The Eleventh Circuit agreed with the trial court’s reasoning that enforcing class action waivers in this context would allow payday lenders to eliminate a remedy expressly contemplated by the Georgia Legislature and undermine the purpose of the statutes, thus rendering any such provision unenforceable whether or not it is also procedurally or substantively unconscionable (citations omitted).

Acknowledging that Georgia courts may address whether a contractual provision is substantively unconscionable, they also “consider ‘the commercial reasonableness of the contract terms, the purpose and effect of the terms, the allocation of the risks between the parties, and similar public policy concerns” (Jenkins v. First Am. Cash Advance of Ga., LLC, 400 F.3d 868, 876 (11th Cir. 2005)) which remain an independent basis to hold a contractual provision unenforceable.  Glosser v.

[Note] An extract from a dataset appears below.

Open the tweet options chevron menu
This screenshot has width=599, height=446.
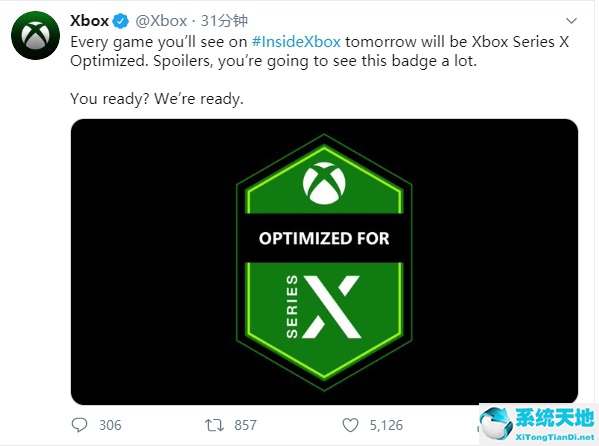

Powers, 71 S.E.2d 230, 231 (Ga. 1952).

Lastly, the lenders argued that the Payday Lending Act’s fee-shifting provision eliminates risk that enforcing the class action waiver would effectively prevent plaintiffs from litigating their claims.  While acknowledging that it has held that certain class action waivers were not unconscionable, in part because fee-shifting provisions permitted plaintiffs to pursue their claims individually, the Eleventh Circuit distinguished those cases by noting that enforcement of those provisions would prevent the plaintiffs from having their day in court.  See Jenkins, 400 F.3d at 877-78.

Here, the trial court did not conclude that the class action waiver was unconscionable or that the borrowers were barred from litigating their claims individually.  Moreover, the authority cited by the lenders concerned class action waivers in arbitration agreements, where the Federal Arbitration Act “create[s] a strong federal policy in favor of arbitration.  Picard v. Credit Solutions, Inc., 564 F.3d 1249, 1253 (11th Cir. 2019).  For these reasons, this argument, too, was rejected.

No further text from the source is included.